重生完美福晉

第二百一十八章 坐一個雙月子

年氏身邊侍候之人的言詞,與劉太醫的話是兩相吻合的然,也有想附和年氏說法的,卻也和年氏一樣,并沒有什么憑據,但就是這樣,她們所指出的嫌疑人,訥敏還是細細問過了,不只是被指出的嫌疑人,別院里的其他人,訥敏也都或是單獨或是一群的叫過來,當著四阿哥的面兒問過。

四阿哥除了問過劉太醫幾句話之外,對其余人等并沒有發問,可他就那么冷冷的坐在那兒,也足以起到震懾的作用了,到最后,雖然沒問出有陰謀陷害之事,但偷懶耍滑、對主子侍候不精心的,還是審出了幾個,訥敏都按規矩罰了。

至于年家派來的人,訥敏也沒馬上讓他們回去,年氏雖是小產,卻也一樣要坐月子,身邊少不了人侍候,訥敏將年家人指出有嫌疑、但最終卻沒查出問題的雍親王府的下人,全部調往他處,又吩咐別院里其他雍親王府的人只做些粗使差事,年氏的吃喝起居一就全由年家所派之人打點。

還有劉太醫,他是一力請辭,鑒于年氏對他懷疑頗深,腹中的孩子也已經小產,四阿哥和訥敏也不好再挽留,只厚厚的賞了,又命人將其讓人好生送回去,并再另請一個太醫過來坐陣

處理過這些事之后,訥敏回過頭來,見四阿哥正盯著自己看,就出言問道,“爺可覺得哪里有不妥?”

“你是怕我會疑心你嗎?”四阿哥開口了,卻不是回答訥敏的問題·而是問出一個新的。

“不是,”訥敏被問得一愣,念轉之下卻又馬上明白了四阿哥的意思,搖頭之后,又微微一笑道,“若說早些時候,我倒真有這種想法的,年妹妹疑我太甚,話里話外也難免常帶出些來·我雖沒問心無愧,卻也怕三人成虎,積毀銷金,所以關乎她的事宜,我就總喜歡當著爺的面來處置,不過,今天這次卻不是這樣,我這么做,為的是年家

“年家?”四阿哥皺了皺眉。

“確切的說,應該是年羹堯·”訥敏笑了笑,“爺不是說,十四弟若真能當上大將軍,就讓年羹堯也跟著立一份戰功嘛,值此之際,總不能讓他跟咱們分了心。”

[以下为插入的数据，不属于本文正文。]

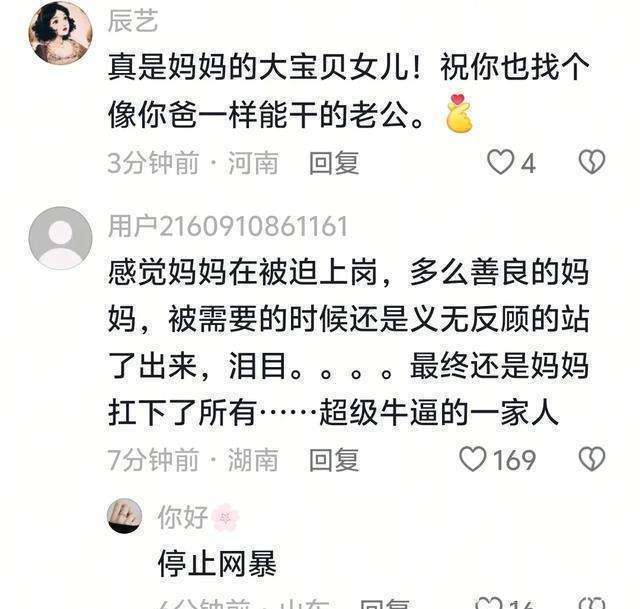Open username 辰艺 profile link
This screenshot has height=609, width=640.
click(133, 20)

“若為這事他就能分心,”四阿哥的臉色卻冷肅了起來,“那這個人不用也罷。”

四阿哥這話并不是隨便說說的,年羹堯是個有才的,更主要的是·他是個有圣寵的,這樣的人歸于自己門下,又有年氏被賜給自己為側福金·為這層關系又加了一道保險,就算汗阿瑪此舉是為了平衡之道,四阿哥還是很感激的,也很高興,卻不想這兄妹倆卻是各有各的不省事。

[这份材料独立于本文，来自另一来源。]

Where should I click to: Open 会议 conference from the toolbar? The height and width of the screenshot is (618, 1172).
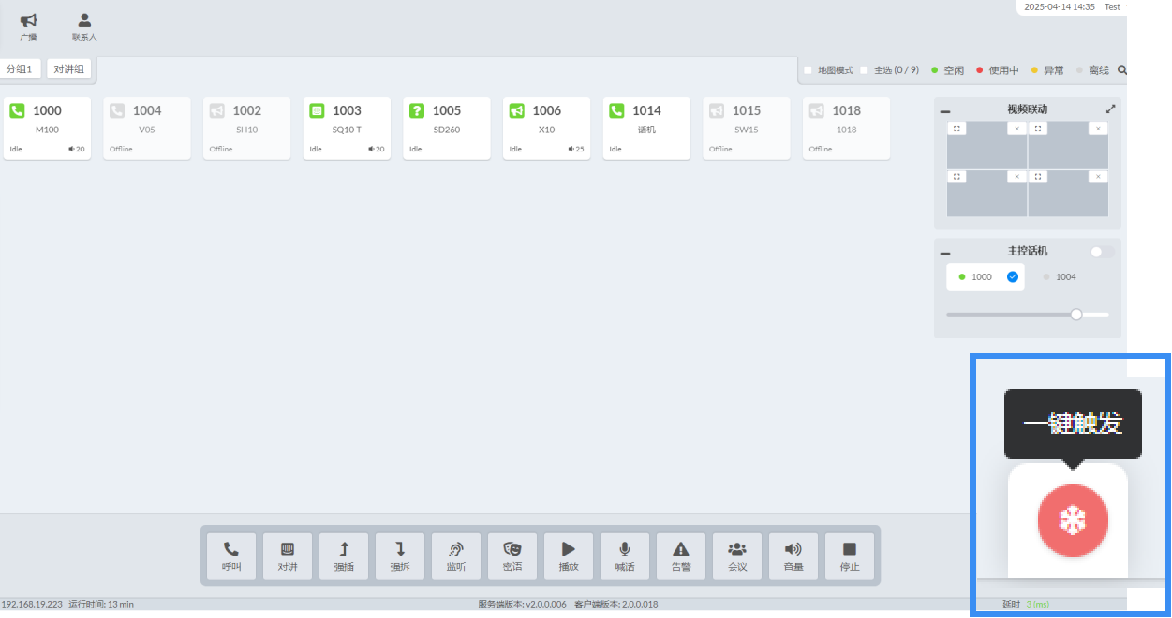(737, 556)
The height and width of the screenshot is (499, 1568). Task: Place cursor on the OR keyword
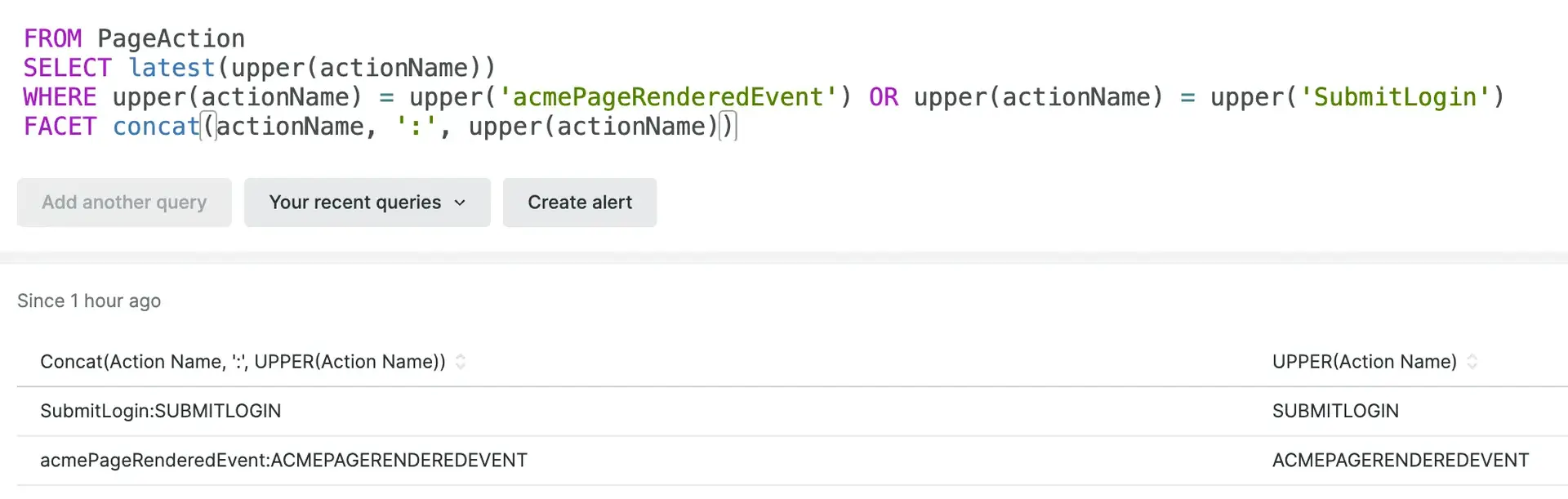click(x=884, y=97)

年氏再折騰也只在內宅,自家福金完全可以鎮住他,并不用自己太過操心,可年羹堯卻不同·他是自己現今門下中最出息的一個·卻偏偏總不能完全歸心,若他只是忠心于汗阿瑪也罷了·朝中也有人是這樣的,任憑各方人員怎么亂哄哄·他只管靠穩了皇上,這樣將來雖不能借由從龍之功一躍沖天,卻也不至于因為站錯了隊而一敗涂地。

年羹堯卻不是這樣,他有才,更有野心,他想立從龍之功,卻并不看好自己這個主子,自己幾番敲打,他卻依舊左搖右擺,前次進京之后,雖好了些,卻也難保從此就能堅定,把這樣的人放出去牽制老十四,四阿哥覺得自己還需要再多看看,多想想。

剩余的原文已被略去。